Industry advocates, on the other hand, argue that seeking data is the most responsible first step to drilling.
“As this administration has recognized, new data acquisition in the Atlantic is imperative to comprehensive and long-term energy planning,” Nikki Martin, president of the International Association of Geophysical Contractors, said in a news release.
“Contrary to misinformation, seismic and other geophysical surveys have been successfully conducted in the Atlantic Outer Continental Shelf and around the world for over 50 years without significant impact to marine mammal populations or coastal ecosystems,” she said.
Giving it a second go
In January, after nearly two years of debate and consideration, the Obama administration shut the door on drilling in the Atlantic Ocean and the Bureau of Ocean Energy Management denied six permits to companies seeking to use seismic testing.
At the time, the bureau said the decision was based on several factors, including an earlier moratorium that closed the Atlantic to oil exploration and drilling until 2022 and concerns that seismic testing could harm marine animals, according to the agency.
But under the direction of the Trump administration, the bureau reopened permit considerations for five of those companies.
“Because there have been no changes on any of the reasons (the bureau) gave when the seismic permits were denied, continuing to process the permits now is a political decision in contradiction to the fact-based, scientific decision (the bureau) reached in January,” Knapp said in a press release. “(The Business Alliance for Protecting the Atlantic Coast) also believes that it stands in violation of legal administrative procedures.”

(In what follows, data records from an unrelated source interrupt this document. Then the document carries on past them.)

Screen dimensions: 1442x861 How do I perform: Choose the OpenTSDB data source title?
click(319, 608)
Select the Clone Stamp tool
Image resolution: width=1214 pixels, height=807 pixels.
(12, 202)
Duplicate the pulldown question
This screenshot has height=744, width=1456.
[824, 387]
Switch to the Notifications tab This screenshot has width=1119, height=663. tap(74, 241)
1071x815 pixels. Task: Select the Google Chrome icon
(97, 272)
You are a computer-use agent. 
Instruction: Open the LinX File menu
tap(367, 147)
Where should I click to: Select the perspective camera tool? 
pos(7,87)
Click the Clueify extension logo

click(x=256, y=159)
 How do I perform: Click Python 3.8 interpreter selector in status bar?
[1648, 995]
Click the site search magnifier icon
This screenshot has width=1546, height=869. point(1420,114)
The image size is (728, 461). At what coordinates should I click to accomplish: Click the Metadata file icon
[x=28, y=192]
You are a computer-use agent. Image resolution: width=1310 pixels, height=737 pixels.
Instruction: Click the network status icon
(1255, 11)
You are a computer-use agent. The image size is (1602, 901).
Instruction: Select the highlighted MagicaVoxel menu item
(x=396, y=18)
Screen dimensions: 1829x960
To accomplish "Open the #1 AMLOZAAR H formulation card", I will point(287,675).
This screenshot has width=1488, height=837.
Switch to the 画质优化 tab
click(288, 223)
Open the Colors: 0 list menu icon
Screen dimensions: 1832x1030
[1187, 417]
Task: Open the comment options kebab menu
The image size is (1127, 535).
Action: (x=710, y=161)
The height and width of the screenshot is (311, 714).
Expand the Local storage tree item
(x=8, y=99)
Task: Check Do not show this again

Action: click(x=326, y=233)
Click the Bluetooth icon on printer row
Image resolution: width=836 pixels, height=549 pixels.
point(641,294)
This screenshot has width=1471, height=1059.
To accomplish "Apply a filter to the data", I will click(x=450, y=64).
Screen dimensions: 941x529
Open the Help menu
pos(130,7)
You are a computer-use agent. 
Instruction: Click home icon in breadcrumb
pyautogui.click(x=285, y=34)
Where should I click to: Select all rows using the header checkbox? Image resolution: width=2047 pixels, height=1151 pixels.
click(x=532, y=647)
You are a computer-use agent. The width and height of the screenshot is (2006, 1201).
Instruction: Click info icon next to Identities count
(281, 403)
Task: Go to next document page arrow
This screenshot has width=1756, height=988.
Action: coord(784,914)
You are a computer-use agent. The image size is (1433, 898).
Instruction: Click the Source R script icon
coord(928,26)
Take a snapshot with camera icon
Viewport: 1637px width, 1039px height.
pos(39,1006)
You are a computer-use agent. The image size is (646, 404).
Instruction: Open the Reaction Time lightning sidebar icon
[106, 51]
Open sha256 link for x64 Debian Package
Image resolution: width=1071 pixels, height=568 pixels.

NOAA is accepting public comments for 30 days on the proposed permits until July 7.
According to Moore, it is possible a person or group will appeal the decision if those companies are granted permits. In that case, the public comments will be essential, because the argument that it’s illegal must be formed based on the comments.
“It’s a real opportunity for citizens to voice their opinions and articulate why it’s a bad idea,” he said. “ ... Because if they do begin testing, the whole point is to lead to oil drilling.”